Always respect the flame.
Creativity is sometimes like a spark. Once it lights, it can set fire to every soft thing within you until you are left with a smoldering pile of ash and jewelry made of earth & glass. It can be destructive and restorative all the same and many of us don’t know what it is going to do until it is already done.
Something we are taught early on is to respect a fire. Whether it be small, in the palm of your hand from a lighter or far larger in the middle of a dry forest consuming everything it sees there are precautions we should take. No matter the scenario, we are to react accordingly. To give space where it is necessary, to protect ourselves from the output of smoke and heat. When we are fighting it, to take breaks for a while, to rest and have water.
Creation is a wildfire when it is uncontrolled and when it is we cannot forget that it is still fire. Some of us are made up of sturdy things, things that don’t melt so easily in the throes of a churning blaze. Others, like myself, are made up of linen or thread. Quick to burst into flame and turn to ash with only the memory of the experience left to show for what it was to me.

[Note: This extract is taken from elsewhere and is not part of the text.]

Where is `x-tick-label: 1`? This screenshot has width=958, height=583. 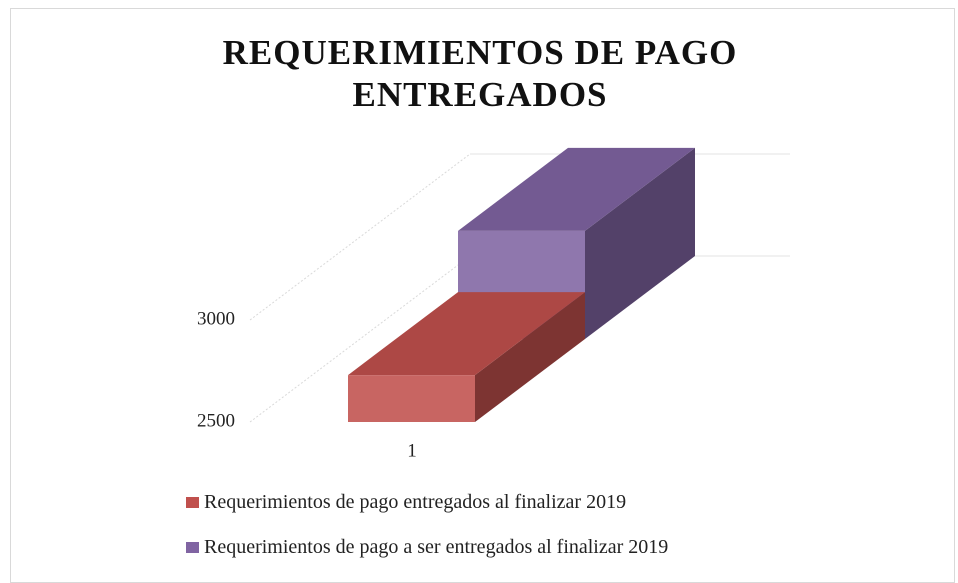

In the same way, we are like sparks in the way we create. If you strike the flint above a bundle of twigs and dry leaves it will catch and begin something you might have always dreamed of, and in the same way it might leave you burnt out with a long line of charred cuttings in your wake. But it is too difficult to burn a tree down with a spark. It takes a raging fire to subsume an Elm and in the same way we cannot be made through our creation by setting fire to the tallest branches and waiting for the soft pine to catch.
We must build in small bricks, tiny twigs and pits to place our kindling within. To make a safe place for our fire to live before we can offer it to the boundless forest within us, we cannot create without first learning to destroy.

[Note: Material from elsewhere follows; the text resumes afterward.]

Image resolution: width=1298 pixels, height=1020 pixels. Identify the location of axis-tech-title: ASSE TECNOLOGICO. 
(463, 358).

Humanity is already so adept at destruction, look around us.
The same tools we use to strike a spark and warm ourselves are used to kill an animal, to kill another man. It was not steel which first fashioned our knives.
The mere act of creation is in defiance to, and because of our ability to destroy. To take this flame in our palm and promise that we mean to do well with what the world has given us.

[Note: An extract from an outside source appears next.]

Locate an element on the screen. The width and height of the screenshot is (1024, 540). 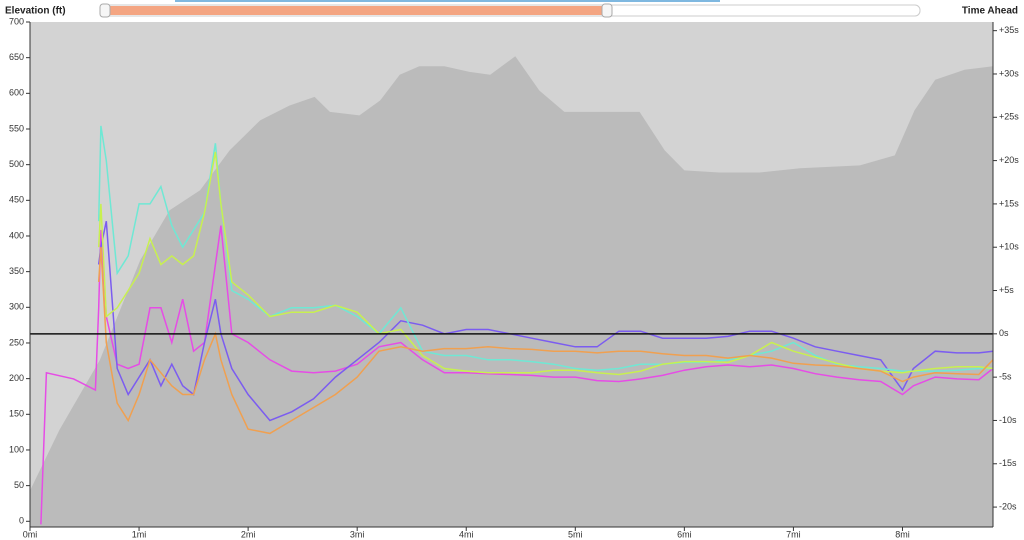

In this way, everything becomes a tool. To know the pain of not understanding, of being alone and being misled can be fashioned through the forge of hope into something stronger. Something powerful, is in itself a power.
To you, who might know the cruelty of the flame, it is you who holds the steel. Each of us carry a responsibility to ourselves, and to the act of creation itself, to take what has burned us and fashion it into something new.
This world is scarred enough already.
If you are perhaps like I have been in recent days, worried about what you create, I hope you know that the flame is there. Guiding warmth exists. It is not all cruelty and wildfire here, on this side of the forest. Here there is peace, and hope, and the promise of understanding. Here there is a bonfire awaiting your arrival to remind you that if you are hollow, we all are.
That is what the fire is for. To light the darkened places.
Do not let the places you’ve been burned keep you from moving forward. Do not let the world teach you that these things inside of you can only be used to harm. You are, just as I am, learning each day. Some days are full of sparks and wonder, and you may write a hundred thousand words or pain a hundred paintings. Other days it might feel as though the darkness has returned, or worse yet, the crimson tongue of your past might tear through that darkness and remind you of its presence, but you are not alone.
We are at this bonfire together, and our flint is still a weapon.